GFOA Files Supreme Court Amicus Brief in Maryland Income Tax Case.

The GFOA joined its partner national associations on an amicus, or friend of the court, brief filed by the State and Local Legal Center before the Supreme Court in the case of Comptroller v. Wynne. In this case, the Supreme Court will determine whether the U.S. Constitution requires states to give a credit for taxes paid on income earned out-of-state.

The Wynnes of Howard County, Maryland, received S-corporation income that was generated and taxed in numerous states. While Maryland law allowed the Wynnes to receive a tax credit against their Maryland state taxes for income taxes paid to other states, it did not allow them to claim a credit against their Maryland county taxes. The Wynne’s challenged Maryland law.

Maryland’s highest state court held that Maryland’s failure to grant a credit against Maryland’s county tax violated the U.S. Constitution’s dormant Commerce Clause, which denies states the power to unjustifiably discriminate against or burden interstate commerce. The Maryland Court of Appeals noted that if every state imposed a county tax without a credit, interstate commerce would be disadvantaged. Taxpayers who earn income out of state would be “systematically taxed at higher rates relative to taxpayers who earn income entirely within their home state.”

The State and Local Legal Center’s amicus brief challenges the Maryland Court of Appeals decision on several grounds.

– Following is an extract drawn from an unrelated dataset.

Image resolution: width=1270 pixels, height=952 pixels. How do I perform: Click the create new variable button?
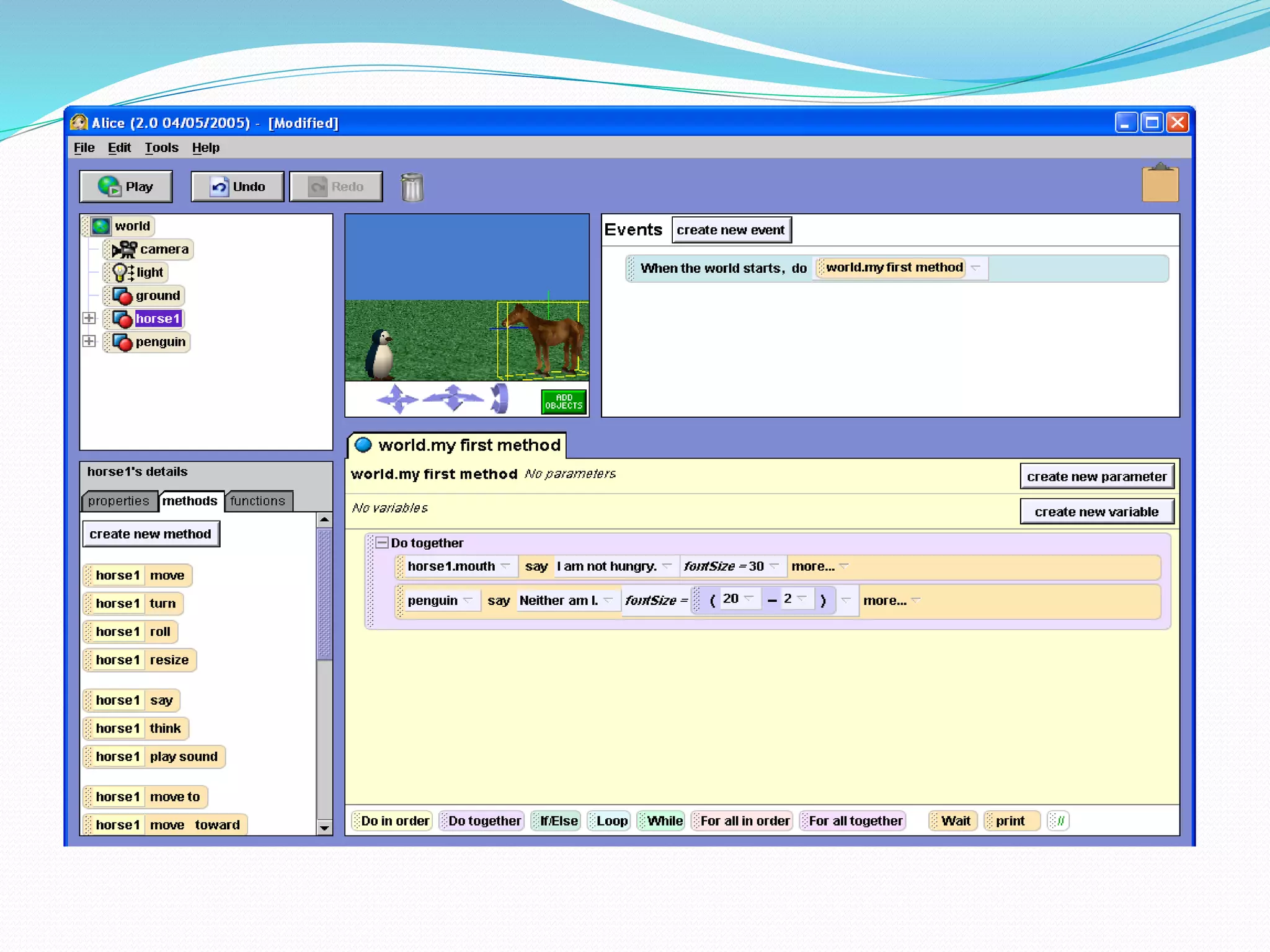[1096, 512]
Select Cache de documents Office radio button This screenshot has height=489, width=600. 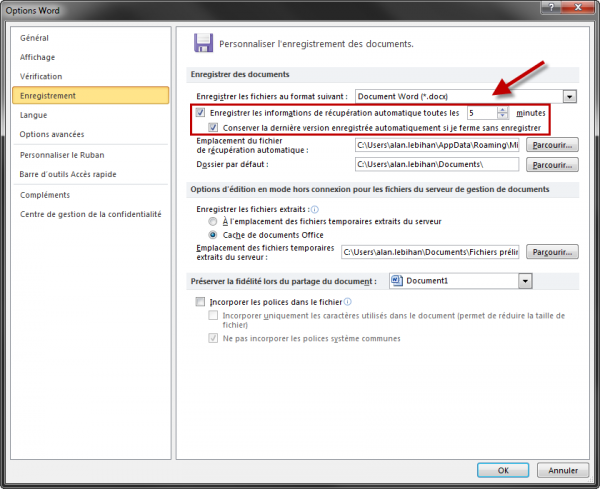(213, 234)
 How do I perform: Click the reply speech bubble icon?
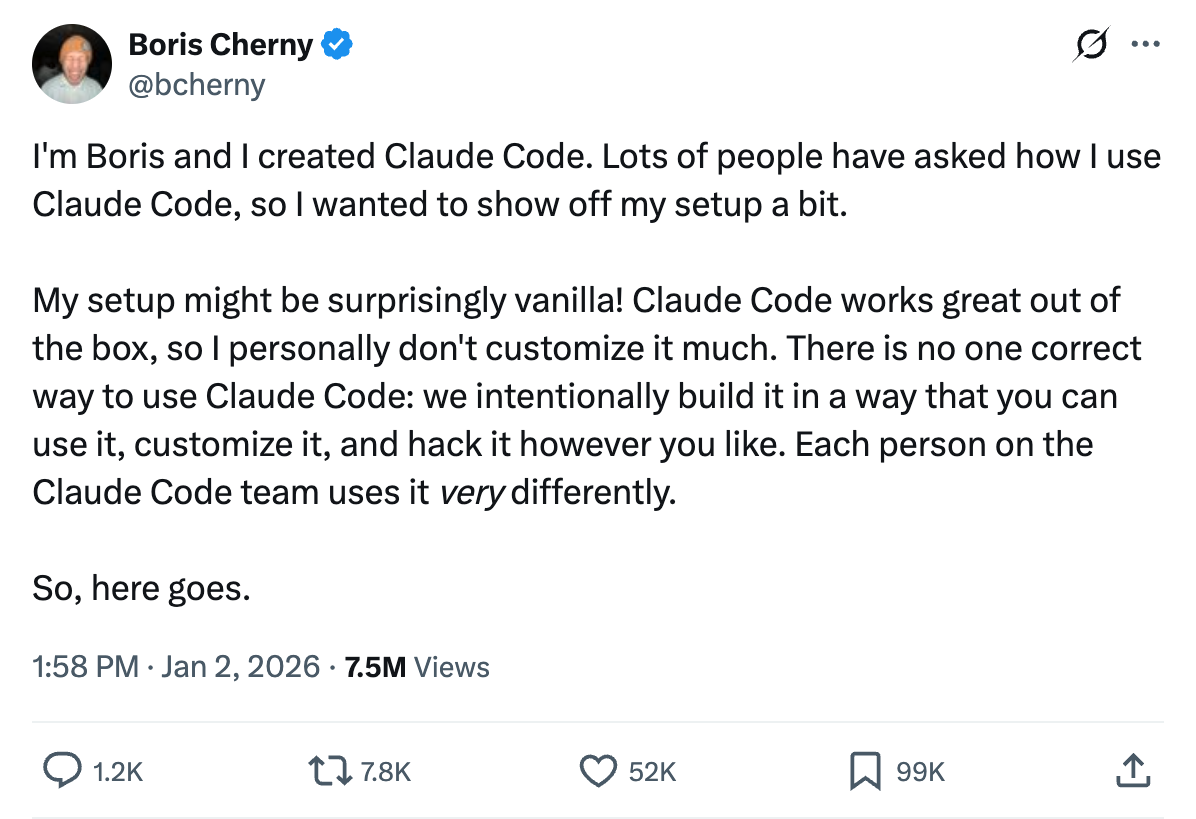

First, the brief argues that the power of state and local governments to tax the income of their residents, wherever earned, has been upheld repeatedly by the Supreme Court. Second, the brief maintains that the scope of the “dormant Commerce Clause” regarding individual non-resident income taxes has not been clearly defined by the court and should not now be construed to mandate credits. Third, the brief argues that taxation is a legislative matter that should not usurped by the judiciary.

The brief also discusses the difficult tax policy choices faced by state and local leaders. For example, if Maryland were required to provide a dollar-for-dollar tax credit, a neighbor with substantial out-of-state income would contribute significantly less to pay for local services than a neighbor earning the same income in-state, even though both take equal advantage of local services. To counterbalance this dollar-for-dollar tax credit, a county would need to raise some other tax, which would fall disproportionately on some other neighbor and often be more regressive. Maryland’s choice to avoid these results “does not cross any constitutional line,” the brief states.